Prompt:
Skipping all pictures, please restate word for word the lines from the one that contains "Viewport: 269px width, 151px" through the last line of the entries.

[Opening Given data section]

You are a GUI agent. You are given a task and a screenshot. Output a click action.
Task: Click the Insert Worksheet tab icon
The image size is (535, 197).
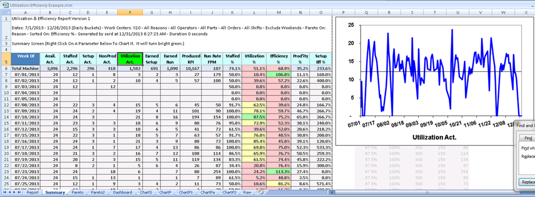coord(261,193)
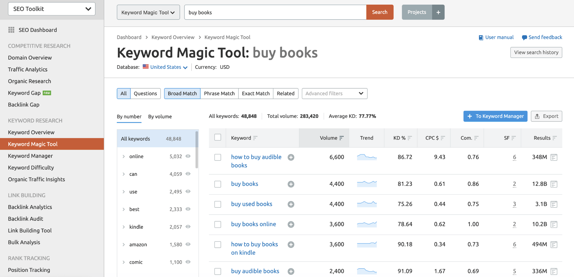Click the To Keyword Manager button

pyautogui.click(x=495, y=116)
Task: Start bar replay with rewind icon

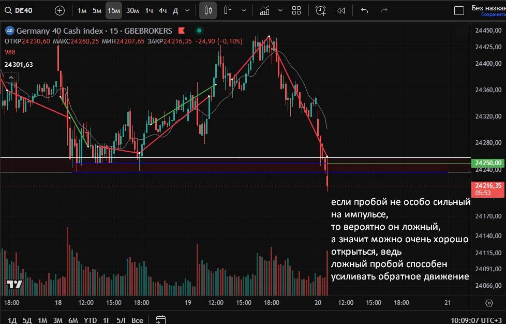Action: click(340, 10)
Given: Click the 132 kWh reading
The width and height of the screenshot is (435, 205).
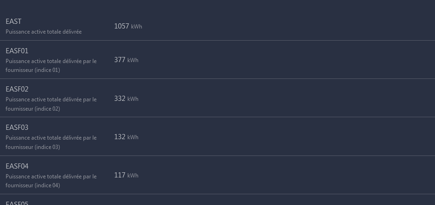Looking at the screenshot, I should click(x=126, y=137).
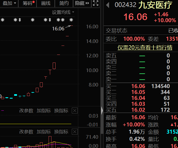Viewport: 178px width, 148px height.
Task: Click 改参数 in the upper indicator panel
Action: click(x=26, y=110)
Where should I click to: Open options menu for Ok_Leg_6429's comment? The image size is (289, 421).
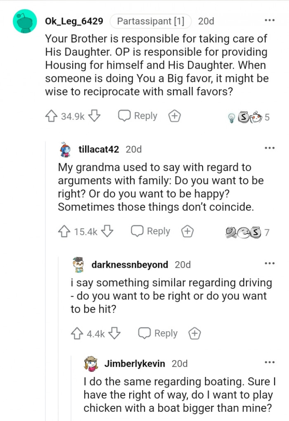click(x=269, y=20)
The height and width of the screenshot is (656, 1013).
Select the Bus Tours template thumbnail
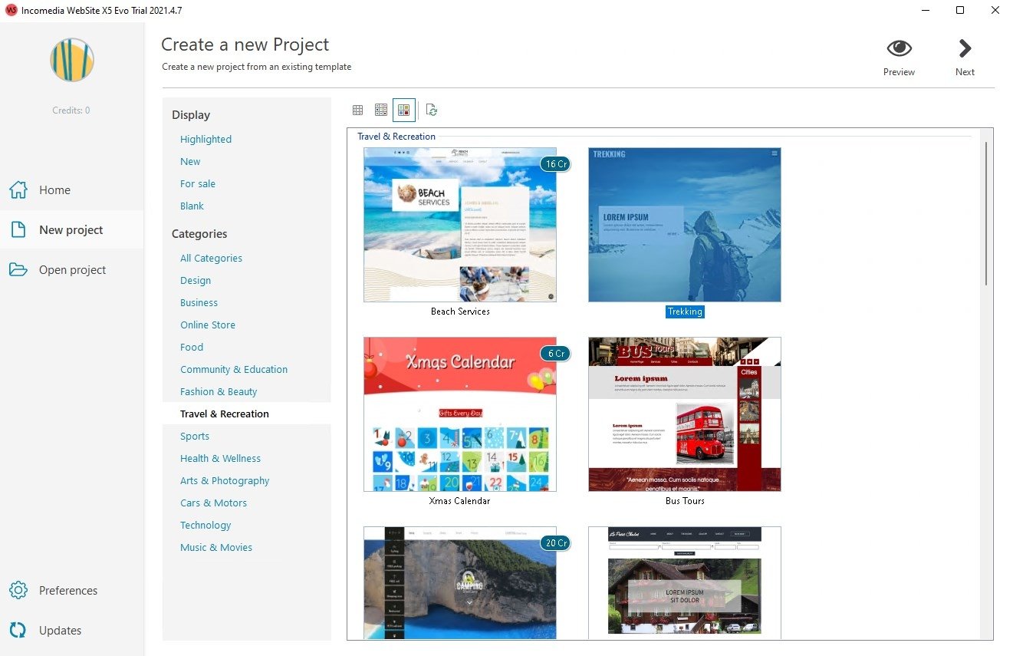coord(685,414)
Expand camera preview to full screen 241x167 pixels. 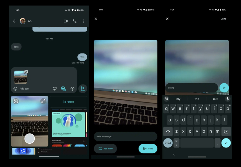[43, 101]
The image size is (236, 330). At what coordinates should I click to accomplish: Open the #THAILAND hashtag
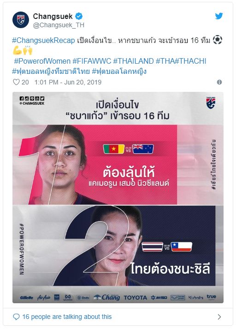point(134,61)
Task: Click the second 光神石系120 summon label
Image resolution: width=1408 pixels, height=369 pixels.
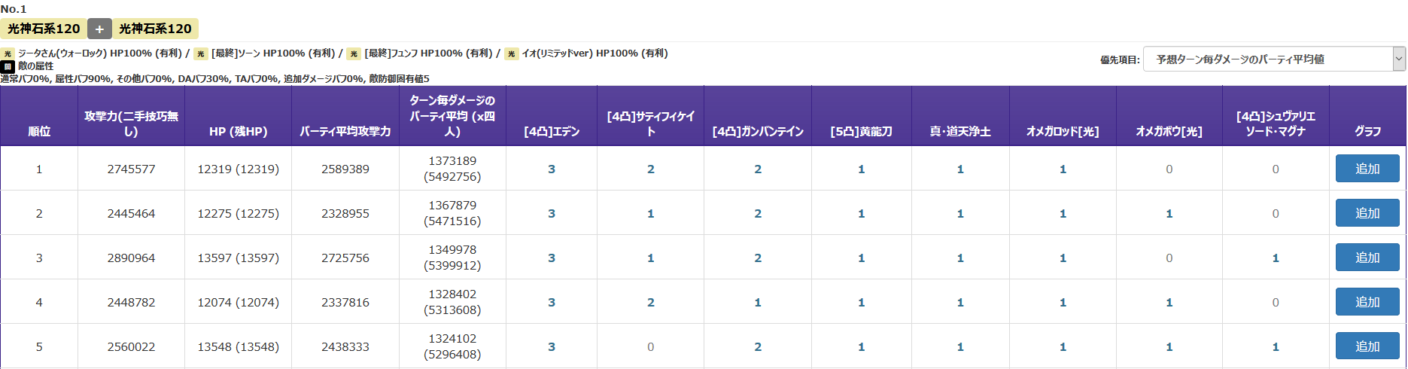Action: point(155,29)
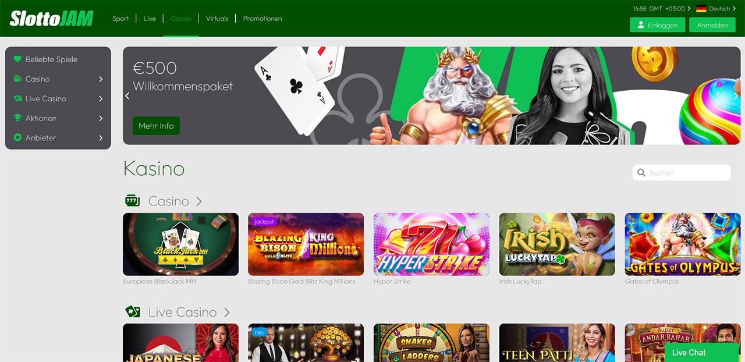Focus the Suchen search field
745x362 pixels.
pyautogui.click(x=687, y=173)
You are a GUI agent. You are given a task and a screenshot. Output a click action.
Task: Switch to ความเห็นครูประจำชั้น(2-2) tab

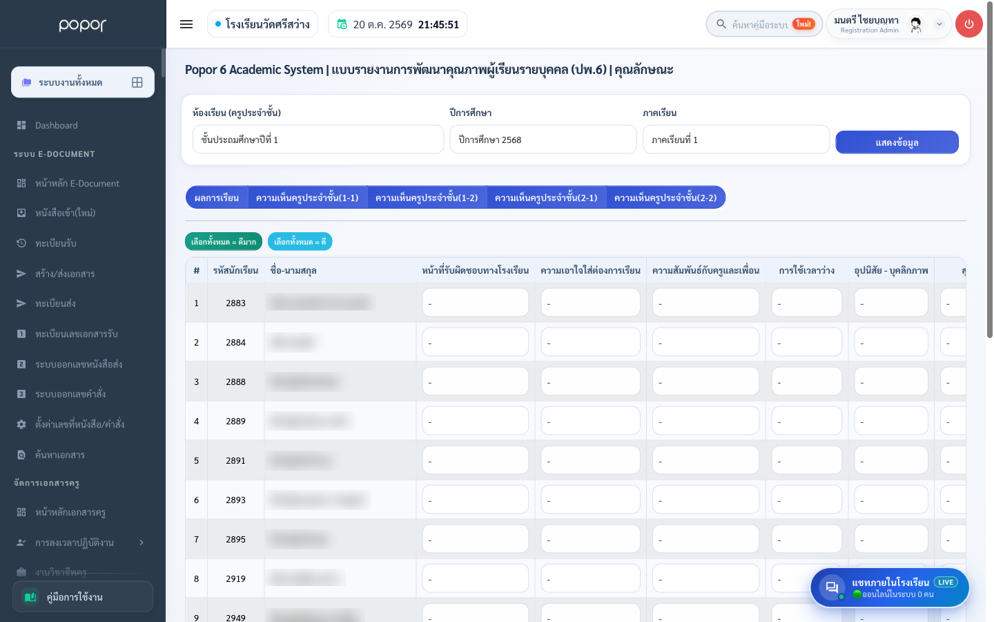pyautogui.click(x=665, y=198)
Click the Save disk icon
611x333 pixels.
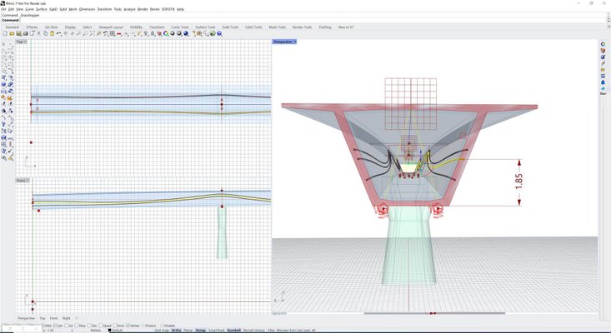(18, 34)
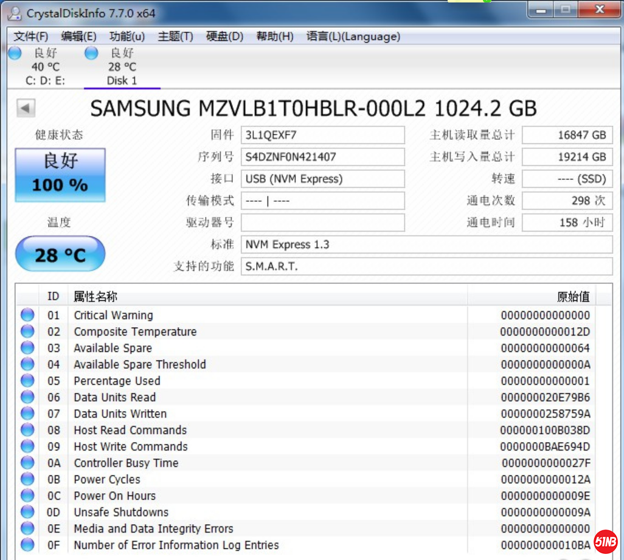The image size is (624, 560).
Task: Click the previous disk arrow button
Action: pyautogui.click(x=26, y=108)
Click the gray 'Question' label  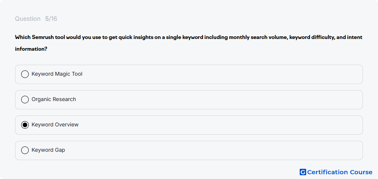pyautogui.click(x=28, y=19)
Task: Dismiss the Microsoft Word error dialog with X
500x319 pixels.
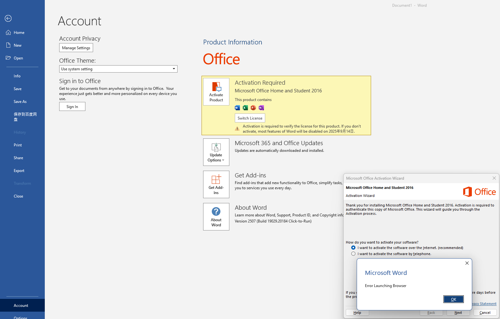Action: click(x=467, y=263)
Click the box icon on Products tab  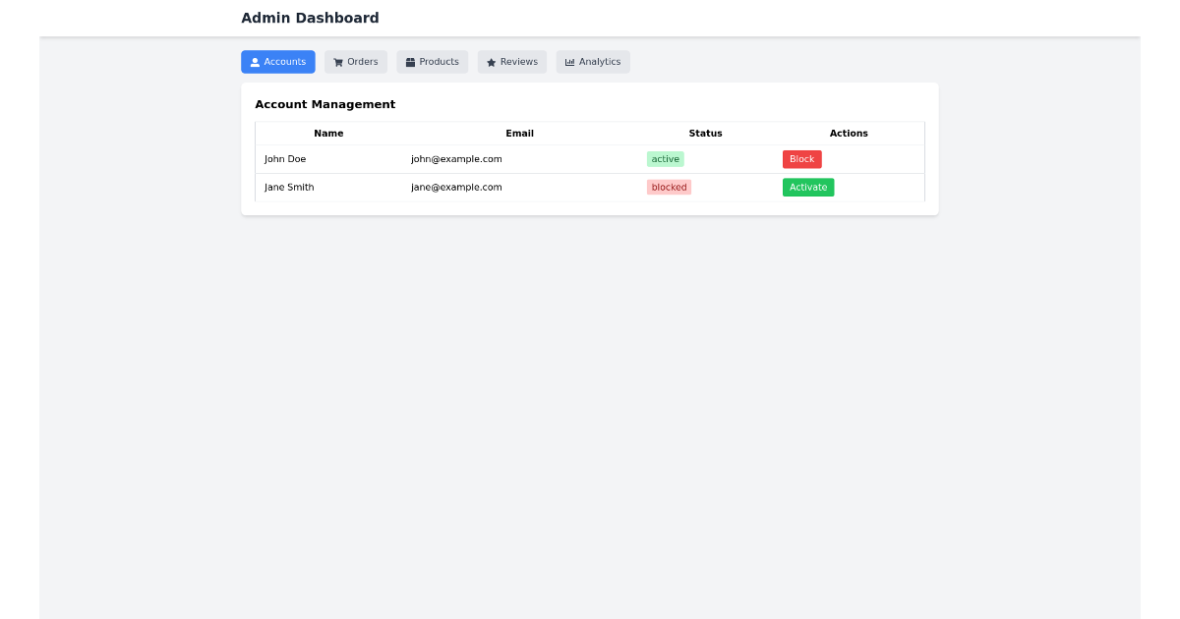(x=410, y=61)
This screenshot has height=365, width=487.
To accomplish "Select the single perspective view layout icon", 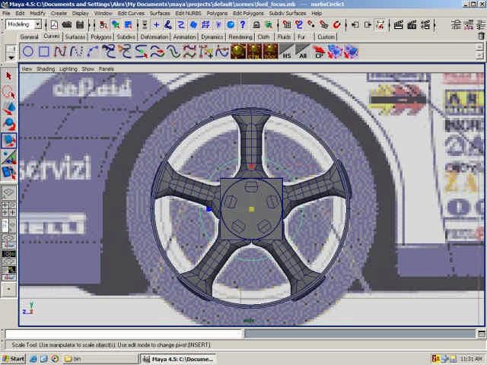I will [x=9, y=194].
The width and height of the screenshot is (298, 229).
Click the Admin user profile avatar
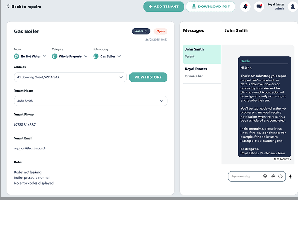click(293, 7)
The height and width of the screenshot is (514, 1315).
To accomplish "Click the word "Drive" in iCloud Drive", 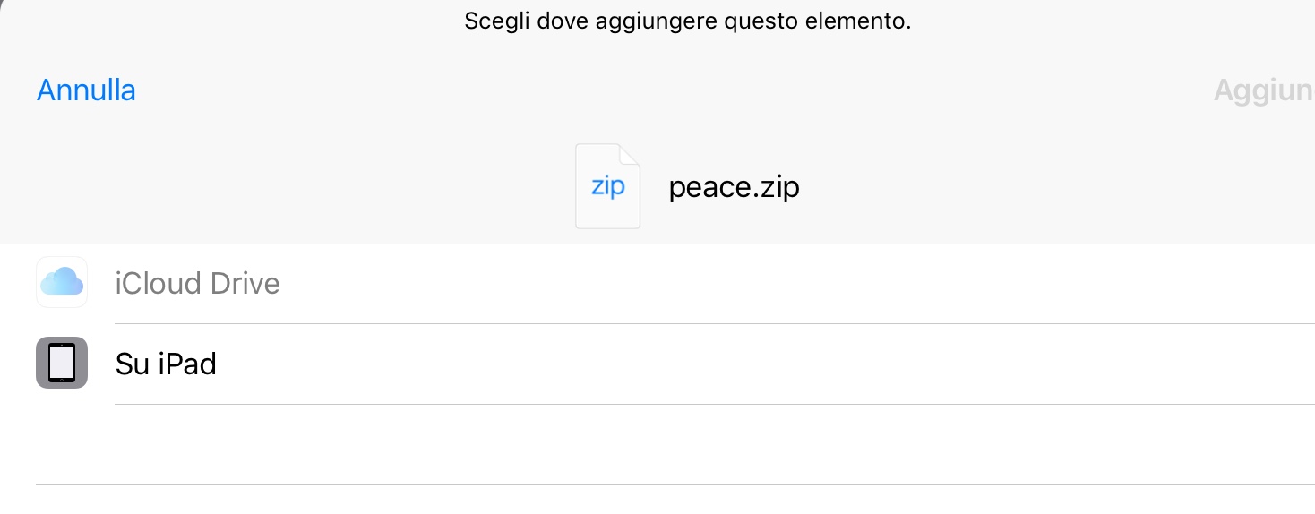I will (x=245, y=284).
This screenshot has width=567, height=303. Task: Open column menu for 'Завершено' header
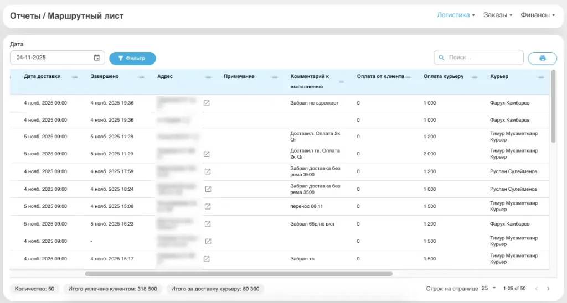point(141,77)
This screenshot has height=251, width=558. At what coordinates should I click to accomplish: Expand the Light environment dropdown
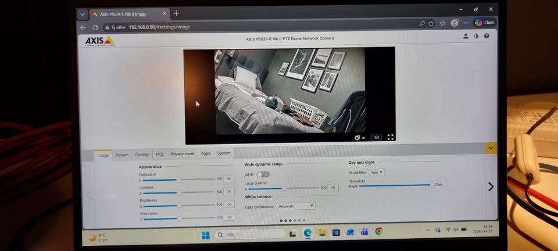[x=296, y=206]
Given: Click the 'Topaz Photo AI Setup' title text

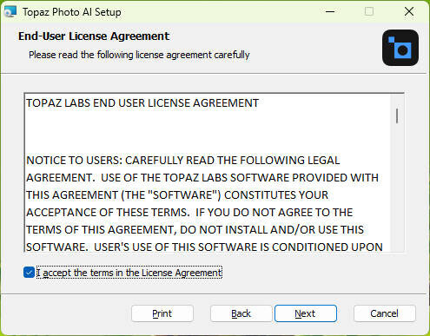Looking at the screenshot, I should coord(72,12).
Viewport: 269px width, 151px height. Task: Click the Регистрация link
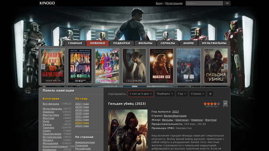click(174, 3)
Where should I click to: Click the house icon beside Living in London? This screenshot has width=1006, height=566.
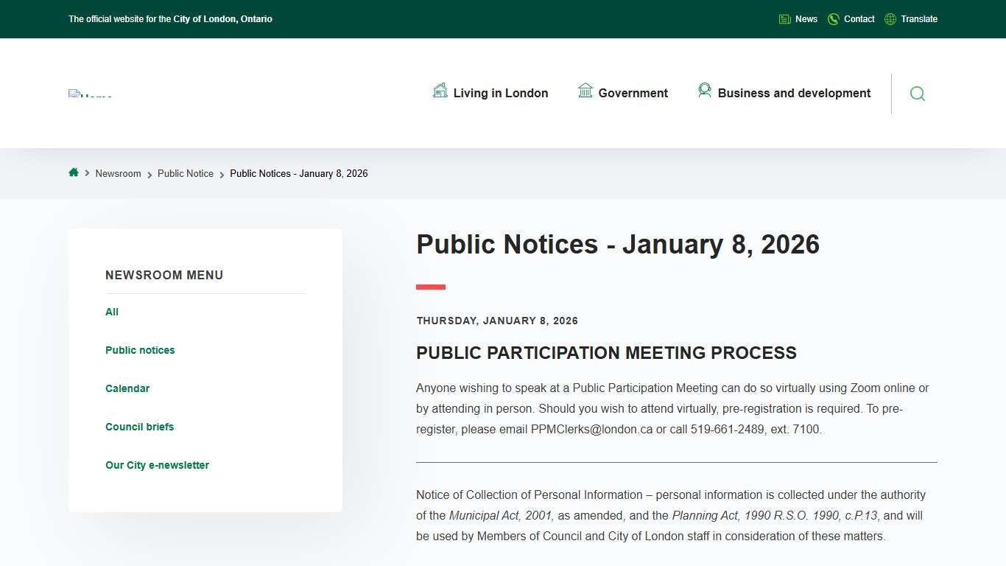(x=440, y=91)
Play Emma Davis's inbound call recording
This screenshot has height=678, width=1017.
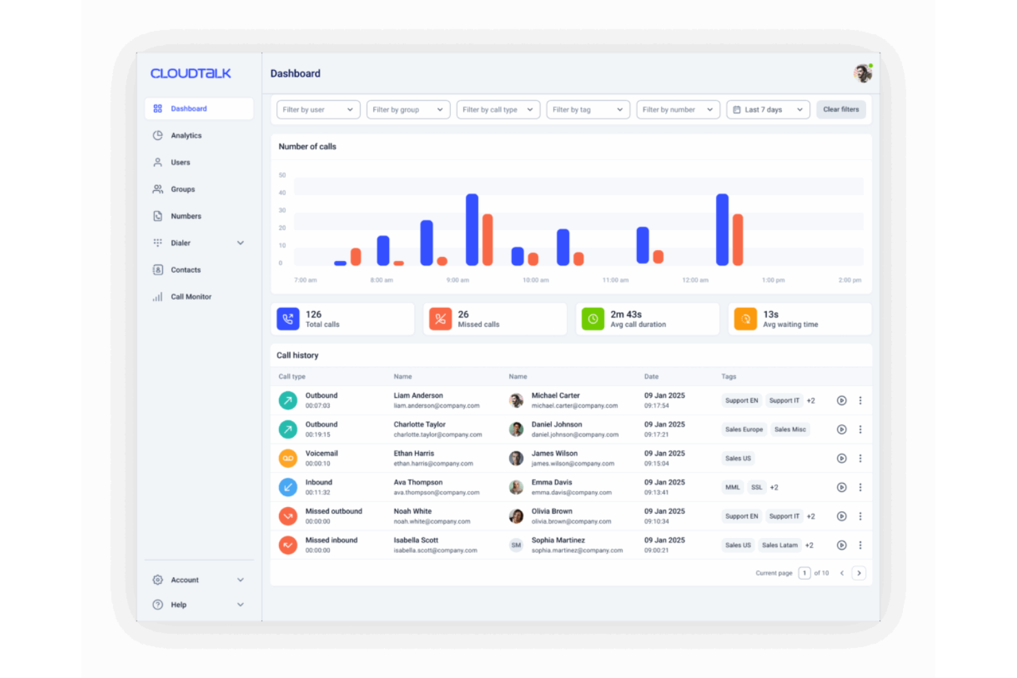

[Closing Given data section]

Response:
Viewport: 269px width, 151px height. Task: Click the Регистрация link
click(174, 3)
Where should I click to: Click the house icon beside Living in London? This screenshot has width=1006, height=566.
(x=440, y=91)
Play Emma Davis's inbound call recording
This screenshot has height=678, width=1017.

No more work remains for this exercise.